Work to complete: Produce as output only the lines below starting at the line with "This screenshot has height=500, width=613." and continuing through the line with "Click the 10850.00", each one exactly as written.

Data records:
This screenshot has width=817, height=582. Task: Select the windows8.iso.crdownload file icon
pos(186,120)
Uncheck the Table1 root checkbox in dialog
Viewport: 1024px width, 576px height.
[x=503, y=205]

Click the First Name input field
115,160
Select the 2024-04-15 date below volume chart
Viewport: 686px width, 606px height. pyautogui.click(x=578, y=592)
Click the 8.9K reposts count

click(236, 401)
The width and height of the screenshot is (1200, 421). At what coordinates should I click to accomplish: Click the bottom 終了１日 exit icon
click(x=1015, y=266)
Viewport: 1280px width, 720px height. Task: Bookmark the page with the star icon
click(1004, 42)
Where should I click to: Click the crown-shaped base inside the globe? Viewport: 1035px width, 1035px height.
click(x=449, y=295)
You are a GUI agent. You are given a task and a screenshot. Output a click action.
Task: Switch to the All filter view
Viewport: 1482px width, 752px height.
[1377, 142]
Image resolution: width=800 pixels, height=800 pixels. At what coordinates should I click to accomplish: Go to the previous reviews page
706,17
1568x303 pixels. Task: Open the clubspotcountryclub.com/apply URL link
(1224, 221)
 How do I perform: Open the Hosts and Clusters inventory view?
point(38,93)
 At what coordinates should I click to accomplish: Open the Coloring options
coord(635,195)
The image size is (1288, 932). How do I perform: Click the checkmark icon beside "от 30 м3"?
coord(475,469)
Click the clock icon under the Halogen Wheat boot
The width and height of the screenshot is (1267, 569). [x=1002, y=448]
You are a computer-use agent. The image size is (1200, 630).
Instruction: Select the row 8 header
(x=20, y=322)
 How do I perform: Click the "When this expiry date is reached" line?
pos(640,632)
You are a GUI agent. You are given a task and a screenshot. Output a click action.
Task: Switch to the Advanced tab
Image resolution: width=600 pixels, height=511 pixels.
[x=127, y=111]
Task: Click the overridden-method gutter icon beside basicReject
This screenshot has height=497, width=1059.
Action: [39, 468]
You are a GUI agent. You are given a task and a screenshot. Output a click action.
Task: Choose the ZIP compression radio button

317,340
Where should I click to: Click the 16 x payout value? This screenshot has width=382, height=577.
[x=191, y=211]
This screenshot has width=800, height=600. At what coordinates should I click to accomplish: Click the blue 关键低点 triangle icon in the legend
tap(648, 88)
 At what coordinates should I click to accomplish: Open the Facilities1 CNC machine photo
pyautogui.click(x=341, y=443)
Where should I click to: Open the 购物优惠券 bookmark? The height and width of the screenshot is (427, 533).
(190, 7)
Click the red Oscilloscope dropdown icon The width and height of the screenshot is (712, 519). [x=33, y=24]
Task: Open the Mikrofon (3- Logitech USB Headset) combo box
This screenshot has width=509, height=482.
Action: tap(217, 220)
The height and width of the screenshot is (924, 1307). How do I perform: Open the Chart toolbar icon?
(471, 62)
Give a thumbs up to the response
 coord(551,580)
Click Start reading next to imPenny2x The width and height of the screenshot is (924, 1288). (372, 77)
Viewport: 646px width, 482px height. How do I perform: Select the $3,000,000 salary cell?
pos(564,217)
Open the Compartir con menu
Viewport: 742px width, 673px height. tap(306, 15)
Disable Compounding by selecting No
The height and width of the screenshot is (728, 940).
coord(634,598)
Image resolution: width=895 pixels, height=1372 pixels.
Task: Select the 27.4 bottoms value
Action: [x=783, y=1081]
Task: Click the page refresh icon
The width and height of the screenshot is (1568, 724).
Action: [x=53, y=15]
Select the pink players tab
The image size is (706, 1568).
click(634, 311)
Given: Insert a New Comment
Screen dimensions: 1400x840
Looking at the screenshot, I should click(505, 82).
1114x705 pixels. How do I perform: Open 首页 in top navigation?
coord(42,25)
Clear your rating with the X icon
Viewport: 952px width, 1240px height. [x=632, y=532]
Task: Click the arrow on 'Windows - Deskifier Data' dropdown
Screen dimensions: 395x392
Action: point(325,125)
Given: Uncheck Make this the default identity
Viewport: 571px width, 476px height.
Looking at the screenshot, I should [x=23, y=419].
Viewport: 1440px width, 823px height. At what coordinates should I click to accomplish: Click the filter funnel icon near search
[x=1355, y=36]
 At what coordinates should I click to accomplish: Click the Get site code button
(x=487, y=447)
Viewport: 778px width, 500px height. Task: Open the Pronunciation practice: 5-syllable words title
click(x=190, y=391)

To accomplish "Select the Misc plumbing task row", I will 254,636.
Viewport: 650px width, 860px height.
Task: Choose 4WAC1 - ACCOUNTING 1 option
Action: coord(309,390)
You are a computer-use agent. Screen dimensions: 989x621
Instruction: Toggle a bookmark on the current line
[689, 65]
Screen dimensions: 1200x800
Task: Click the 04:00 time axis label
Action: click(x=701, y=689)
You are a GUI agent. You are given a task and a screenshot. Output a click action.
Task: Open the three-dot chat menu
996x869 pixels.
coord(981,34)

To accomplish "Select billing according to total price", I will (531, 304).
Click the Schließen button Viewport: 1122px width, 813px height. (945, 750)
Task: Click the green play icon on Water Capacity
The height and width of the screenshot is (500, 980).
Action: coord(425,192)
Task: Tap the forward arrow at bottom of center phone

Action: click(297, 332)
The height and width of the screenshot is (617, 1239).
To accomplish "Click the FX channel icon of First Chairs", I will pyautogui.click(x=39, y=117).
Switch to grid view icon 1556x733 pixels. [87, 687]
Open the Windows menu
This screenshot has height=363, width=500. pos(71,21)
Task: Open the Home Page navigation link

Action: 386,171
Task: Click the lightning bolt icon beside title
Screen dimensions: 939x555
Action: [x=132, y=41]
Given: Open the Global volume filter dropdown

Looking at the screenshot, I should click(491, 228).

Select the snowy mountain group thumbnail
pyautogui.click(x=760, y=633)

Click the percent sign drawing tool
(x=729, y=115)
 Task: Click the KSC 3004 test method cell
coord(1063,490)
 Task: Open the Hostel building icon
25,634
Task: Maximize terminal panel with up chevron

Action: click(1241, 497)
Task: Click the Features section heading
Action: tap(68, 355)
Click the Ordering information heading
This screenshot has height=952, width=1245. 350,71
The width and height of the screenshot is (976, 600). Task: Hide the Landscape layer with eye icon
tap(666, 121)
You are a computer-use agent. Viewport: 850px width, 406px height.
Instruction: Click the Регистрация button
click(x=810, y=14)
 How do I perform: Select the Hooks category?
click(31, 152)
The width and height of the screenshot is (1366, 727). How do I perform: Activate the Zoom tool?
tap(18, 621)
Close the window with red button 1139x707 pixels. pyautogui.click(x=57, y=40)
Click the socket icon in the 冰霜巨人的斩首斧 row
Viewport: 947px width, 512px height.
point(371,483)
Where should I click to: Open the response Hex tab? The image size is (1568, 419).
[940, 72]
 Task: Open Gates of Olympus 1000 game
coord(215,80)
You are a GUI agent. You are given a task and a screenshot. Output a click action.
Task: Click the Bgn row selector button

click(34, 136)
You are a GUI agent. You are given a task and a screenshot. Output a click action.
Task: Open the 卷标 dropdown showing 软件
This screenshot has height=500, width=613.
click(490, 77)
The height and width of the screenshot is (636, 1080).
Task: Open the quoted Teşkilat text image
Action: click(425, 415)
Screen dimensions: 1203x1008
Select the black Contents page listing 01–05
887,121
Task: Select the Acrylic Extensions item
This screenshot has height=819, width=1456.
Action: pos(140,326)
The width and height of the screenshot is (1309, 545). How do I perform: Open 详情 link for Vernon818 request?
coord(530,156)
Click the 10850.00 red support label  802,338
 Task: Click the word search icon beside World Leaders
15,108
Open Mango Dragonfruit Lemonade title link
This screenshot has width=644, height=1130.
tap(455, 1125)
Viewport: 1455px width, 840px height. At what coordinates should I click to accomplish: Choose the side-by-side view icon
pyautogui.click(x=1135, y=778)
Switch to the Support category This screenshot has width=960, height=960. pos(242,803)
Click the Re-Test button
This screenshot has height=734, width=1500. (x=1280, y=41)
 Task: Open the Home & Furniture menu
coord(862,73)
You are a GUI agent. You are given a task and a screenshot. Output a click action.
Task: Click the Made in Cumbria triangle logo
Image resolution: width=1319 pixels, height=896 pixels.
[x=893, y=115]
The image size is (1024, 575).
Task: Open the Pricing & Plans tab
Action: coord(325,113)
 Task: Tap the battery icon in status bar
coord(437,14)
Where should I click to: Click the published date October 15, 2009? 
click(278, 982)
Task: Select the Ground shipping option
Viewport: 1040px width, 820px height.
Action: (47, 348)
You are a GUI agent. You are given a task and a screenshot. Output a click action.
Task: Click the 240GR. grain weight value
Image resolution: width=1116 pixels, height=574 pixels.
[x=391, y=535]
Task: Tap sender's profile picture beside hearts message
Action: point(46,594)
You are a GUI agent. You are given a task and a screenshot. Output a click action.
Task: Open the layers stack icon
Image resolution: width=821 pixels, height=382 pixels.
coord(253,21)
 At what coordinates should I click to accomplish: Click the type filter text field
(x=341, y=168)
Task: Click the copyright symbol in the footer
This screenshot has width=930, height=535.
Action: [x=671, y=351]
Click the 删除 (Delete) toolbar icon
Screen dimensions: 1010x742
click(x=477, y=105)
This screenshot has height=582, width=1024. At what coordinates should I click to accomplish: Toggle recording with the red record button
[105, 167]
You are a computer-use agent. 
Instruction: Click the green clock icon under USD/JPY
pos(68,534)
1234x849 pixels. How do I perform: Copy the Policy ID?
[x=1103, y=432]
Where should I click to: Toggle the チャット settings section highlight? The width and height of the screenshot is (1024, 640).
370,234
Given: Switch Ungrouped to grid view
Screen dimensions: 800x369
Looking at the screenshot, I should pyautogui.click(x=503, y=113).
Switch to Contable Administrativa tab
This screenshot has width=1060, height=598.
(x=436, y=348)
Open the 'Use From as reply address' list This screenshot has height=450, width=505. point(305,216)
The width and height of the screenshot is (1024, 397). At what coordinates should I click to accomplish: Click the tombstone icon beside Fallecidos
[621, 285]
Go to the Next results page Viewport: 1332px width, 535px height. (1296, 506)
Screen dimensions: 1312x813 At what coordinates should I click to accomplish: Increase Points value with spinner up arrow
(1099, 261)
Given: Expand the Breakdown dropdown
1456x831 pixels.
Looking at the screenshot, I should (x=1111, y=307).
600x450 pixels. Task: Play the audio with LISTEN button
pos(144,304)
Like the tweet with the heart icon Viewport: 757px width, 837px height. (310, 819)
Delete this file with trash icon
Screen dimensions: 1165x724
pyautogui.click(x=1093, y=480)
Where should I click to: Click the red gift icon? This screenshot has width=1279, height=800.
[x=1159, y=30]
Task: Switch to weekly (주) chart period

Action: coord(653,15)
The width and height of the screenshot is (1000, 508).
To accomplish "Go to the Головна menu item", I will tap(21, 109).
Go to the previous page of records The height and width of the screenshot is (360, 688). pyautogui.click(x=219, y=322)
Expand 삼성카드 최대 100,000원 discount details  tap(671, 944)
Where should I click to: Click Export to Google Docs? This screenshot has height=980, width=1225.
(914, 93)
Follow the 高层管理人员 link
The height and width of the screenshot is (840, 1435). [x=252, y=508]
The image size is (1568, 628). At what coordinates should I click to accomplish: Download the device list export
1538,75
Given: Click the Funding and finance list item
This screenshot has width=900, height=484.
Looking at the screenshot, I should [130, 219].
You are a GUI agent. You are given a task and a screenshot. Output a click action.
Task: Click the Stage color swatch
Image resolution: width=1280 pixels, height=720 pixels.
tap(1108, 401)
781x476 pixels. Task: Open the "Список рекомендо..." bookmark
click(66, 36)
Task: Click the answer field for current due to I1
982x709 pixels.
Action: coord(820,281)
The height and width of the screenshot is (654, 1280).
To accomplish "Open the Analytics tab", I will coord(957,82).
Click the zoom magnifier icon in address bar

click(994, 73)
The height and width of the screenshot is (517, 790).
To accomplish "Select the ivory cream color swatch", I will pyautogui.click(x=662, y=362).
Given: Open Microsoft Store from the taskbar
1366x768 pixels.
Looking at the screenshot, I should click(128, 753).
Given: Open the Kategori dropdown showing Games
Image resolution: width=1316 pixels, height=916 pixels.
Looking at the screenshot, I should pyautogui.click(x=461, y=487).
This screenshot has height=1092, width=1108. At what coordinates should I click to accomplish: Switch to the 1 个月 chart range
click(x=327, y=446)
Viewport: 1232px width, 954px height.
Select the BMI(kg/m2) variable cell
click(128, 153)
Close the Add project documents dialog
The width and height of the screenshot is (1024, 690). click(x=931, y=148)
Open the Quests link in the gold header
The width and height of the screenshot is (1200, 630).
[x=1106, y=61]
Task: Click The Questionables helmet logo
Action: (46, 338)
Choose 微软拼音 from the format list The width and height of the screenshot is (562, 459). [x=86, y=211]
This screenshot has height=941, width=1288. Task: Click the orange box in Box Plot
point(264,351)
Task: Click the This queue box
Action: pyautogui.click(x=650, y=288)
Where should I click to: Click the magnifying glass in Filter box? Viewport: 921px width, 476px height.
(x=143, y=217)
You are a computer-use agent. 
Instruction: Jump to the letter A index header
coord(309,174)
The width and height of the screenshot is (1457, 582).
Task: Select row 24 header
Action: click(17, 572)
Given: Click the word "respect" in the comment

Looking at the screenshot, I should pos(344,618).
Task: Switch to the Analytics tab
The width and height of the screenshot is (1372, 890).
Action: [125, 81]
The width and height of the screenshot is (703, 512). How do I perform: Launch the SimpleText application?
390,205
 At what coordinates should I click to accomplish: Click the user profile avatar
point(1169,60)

Result of the exercise:
This screenshot has height=500, width=613.
click(490, 77)
The height and width of the screenshot is (636, 1080).
Task: Open the quoted Teşkilat text image
Action: click(425, 415)
Screen dimensions: 1203x1008
Select the black Contents page listing 01–05
887,121
Task: Select the Acrylic Extensions item
This screenshot has height=819, width=1456.
Action: pos(140,326)
The width and height of the screenshot is (1309, 545). How do I perform: Open 详情 link for Vernon818 request?
coord(530,156)
Click the 10850.00 red support label  802,338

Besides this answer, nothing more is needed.